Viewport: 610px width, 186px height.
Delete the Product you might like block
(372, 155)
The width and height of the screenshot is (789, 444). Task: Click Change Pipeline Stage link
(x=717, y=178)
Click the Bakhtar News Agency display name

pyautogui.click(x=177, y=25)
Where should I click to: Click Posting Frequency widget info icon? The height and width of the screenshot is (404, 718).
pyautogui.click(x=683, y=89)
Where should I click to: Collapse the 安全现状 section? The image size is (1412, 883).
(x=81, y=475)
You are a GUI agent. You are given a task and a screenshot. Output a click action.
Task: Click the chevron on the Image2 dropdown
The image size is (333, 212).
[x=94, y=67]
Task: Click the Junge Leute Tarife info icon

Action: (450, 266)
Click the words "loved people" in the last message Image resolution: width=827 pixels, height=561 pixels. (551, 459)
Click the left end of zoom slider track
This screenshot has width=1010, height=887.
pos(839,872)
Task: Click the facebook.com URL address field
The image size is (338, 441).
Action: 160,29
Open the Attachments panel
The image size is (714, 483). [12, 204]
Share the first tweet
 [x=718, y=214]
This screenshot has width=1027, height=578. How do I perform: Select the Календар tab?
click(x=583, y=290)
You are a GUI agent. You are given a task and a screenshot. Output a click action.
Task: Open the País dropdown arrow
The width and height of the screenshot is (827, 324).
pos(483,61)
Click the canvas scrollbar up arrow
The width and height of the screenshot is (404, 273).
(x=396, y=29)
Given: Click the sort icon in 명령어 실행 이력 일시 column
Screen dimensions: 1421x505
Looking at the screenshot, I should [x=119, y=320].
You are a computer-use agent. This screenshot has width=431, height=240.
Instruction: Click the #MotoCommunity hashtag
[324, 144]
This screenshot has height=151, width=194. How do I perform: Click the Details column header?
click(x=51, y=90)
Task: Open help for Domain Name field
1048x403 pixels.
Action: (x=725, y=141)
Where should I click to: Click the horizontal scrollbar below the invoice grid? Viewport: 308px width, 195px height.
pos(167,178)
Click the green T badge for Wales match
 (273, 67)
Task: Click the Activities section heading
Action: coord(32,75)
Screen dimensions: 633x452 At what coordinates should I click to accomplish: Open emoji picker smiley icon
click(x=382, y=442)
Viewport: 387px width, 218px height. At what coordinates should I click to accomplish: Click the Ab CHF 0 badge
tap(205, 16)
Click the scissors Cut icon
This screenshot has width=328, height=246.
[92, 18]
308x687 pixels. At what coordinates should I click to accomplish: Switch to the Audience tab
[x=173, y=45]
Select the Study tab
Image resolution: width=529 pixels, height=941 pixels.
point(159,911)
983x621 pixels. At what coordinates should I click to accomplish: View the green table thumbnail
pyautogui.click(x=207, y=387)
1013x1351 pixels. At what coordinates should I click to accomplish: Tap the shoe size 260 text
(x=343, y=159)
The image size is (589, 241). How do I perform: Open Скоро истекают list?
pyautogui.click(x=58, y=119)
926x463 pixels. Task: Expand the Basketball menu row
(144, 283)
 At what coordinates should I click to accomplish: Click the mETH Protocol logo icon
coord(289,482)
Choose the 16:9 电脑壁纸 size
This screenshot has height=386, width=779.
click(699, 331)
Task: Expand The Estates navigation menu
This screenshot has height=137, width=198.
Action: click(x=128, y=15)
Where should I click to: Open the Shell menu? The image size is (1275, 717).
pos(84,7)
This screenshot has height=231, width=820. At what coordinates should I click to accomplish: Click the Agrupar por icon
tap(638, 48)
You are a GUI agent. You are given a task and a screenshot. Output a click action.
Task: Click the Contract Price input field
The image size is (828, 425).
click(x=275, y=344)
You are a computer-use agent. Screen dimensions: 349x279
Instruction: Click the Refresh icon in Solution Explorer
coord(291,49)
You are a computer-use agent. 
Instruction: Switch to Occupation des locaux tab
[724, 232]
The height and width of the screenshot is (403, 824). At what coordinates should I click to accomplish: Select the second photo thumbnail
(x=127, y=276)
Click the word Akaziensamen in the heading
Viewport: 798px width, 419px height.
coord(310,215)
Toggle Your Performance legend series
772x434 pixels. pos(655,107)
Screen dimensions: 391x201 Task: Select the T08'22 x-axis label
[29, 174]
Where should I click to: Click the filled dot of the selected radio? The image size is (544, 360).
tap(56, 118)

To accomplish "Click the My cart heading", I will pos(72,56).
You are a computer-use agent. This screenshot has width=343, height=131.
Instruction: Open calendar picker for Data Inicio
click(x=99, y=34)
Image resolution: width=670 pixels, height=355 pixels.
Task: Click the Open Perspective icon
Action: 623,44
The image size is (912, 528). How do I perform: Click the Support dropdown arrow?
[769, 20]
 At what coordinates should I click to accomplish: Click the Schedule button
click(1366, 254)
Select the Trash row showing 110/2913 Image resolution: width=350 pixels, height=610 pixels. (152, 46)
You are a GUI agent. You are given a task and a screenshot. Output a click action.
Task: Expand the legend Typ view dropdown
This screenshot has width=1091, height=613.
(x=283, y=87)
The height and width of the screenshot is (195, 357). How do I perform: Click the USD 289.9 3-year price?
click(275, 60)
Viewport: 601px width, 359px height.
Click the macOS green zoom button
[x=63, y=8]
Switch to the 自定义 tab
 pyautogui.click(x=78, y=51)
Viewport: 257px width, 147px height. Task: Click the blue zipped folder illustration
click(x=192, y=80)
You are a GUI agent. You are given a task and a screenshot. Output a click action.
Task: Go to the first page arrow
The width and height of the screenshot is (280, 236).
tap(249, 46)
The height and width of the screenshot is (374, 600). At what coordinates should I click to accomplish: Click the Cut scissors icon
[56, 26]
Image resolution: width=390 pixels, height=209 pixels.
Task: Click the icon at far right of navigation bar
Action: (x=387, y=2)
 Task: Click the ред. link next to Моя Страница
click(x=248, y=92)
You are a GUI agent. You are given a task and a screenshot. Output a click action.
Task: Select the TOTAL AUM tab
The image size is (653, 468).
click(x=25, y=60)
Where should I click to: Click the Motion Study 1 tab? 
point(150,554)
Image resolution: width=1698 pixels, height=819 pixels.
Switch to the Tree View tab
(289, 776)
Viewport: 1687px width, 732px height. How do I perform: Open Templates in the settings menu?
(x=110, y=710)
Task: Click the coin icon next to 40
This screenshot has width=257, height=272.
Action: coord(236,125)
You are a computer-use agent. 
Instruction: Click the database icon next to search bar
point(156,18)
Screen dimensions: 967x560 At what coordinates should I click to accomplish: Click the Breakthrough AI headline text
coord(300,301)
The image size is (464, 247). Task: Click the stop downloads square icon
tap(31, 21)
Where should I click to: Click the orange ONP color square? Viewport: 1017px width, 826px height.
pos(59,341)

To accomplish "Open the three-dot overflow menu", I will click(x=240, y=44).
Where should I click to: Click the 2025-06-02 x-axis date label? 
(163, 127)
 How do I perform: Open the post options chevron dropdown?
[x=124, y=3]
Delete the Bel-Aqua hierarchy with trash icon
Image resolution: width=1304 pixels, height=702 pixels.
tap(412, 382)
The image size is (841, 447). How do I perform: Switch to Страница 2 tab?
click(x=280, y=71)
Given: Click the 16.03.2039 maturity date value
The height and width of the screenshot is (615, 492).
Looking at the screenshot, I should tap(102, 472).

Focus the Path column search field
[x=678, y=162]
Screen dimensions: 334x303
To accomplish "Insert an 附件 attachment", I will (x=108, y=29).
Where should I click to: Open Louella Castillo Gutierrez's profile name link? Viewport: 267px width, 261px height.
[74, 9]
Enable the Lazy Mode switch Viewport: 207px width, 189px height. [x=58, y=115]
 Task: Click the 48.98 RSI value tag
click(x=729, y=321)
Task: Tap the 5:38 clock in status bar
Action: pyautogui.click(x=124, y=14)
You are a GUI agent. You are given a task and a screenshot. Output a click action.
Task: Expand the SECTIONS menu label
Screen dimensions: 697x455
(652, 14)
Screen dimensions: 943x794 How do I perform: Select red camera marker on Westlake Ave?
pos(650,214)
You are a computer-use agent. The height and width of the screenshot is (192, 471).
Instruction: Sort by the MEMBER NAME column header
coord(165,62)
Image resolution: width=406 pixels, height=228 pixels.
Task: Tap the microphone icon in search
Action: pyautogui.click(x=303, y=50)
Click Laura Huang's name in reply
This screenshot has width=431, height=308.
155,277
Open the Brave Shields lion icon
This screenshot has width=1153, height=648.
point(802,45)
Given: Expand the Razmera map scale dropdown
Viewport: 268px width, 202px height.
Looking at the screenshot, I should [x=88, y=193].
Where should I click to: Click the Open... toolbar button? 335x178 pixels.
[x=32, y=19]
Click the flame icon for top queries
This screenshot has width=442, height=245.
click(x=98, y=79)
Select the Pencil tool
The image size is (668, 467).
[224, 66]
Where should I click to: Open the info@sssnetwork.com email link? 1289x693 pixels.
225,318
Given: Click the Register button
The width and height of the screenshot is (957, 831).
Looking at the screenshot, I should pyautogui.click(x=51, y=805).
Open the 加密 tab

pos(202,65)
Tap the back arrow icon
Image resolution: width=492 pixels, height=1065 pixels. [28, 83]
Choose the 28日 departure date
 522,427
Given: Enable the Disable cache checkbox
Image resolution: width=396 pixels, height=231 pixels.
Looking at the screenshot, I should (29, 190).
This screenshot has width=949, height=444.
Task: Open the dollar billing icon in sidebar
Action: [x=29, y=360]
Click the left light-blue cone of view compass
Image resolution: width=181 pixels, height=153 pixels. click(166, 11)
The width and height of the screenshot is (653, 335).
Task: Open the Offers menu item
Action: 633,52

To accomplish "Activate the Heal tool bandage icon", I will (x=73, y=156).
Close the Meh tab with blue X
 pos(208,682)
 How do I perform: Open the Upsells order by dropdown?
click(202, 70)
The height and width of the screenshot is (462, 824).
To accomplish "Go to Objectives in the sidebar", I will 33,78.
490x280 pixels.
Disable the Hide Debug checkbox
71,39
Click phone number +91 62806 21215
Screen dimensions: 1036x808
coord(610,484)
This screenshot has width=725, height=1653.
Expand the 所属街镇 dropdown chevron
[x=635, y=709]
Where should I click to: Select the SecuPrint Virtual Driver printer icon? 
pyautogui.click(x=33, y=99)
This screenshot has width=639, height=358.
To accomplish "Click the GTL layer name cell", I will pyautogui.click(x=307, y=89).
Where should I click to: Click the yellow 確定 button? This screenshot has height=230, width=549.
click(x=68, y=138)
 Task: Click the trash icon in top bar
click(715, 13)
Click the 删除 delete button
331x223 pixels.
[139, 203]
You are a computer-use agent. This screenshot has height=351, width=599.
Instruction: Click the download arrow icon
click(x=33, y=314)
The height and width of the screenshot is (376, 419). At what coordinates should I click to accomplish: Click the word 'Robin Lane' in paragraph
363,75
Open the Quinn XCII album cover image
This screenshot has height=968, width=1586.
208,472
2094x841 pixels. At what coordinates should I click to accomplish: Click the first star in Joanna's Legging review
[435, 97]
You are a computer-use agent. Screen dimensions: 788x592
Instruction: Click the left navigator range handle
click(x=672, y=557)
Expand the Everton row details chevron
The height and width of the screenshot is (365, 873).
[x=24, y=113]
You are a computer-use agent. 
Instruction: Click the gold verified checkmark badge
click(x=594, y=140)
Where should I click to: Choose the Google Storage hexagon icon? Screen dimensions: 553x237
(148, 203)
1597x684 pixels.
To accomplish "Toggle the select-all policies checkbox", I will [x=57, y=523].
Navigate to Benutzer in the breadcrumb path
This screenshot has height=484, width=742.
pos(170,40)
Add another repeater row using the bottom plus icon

WHAT TO WORK ON: Check each line of the preceding material for the word "computer", then state how many lines contain it, with no other text.

EXERCISE OUTPUT: 9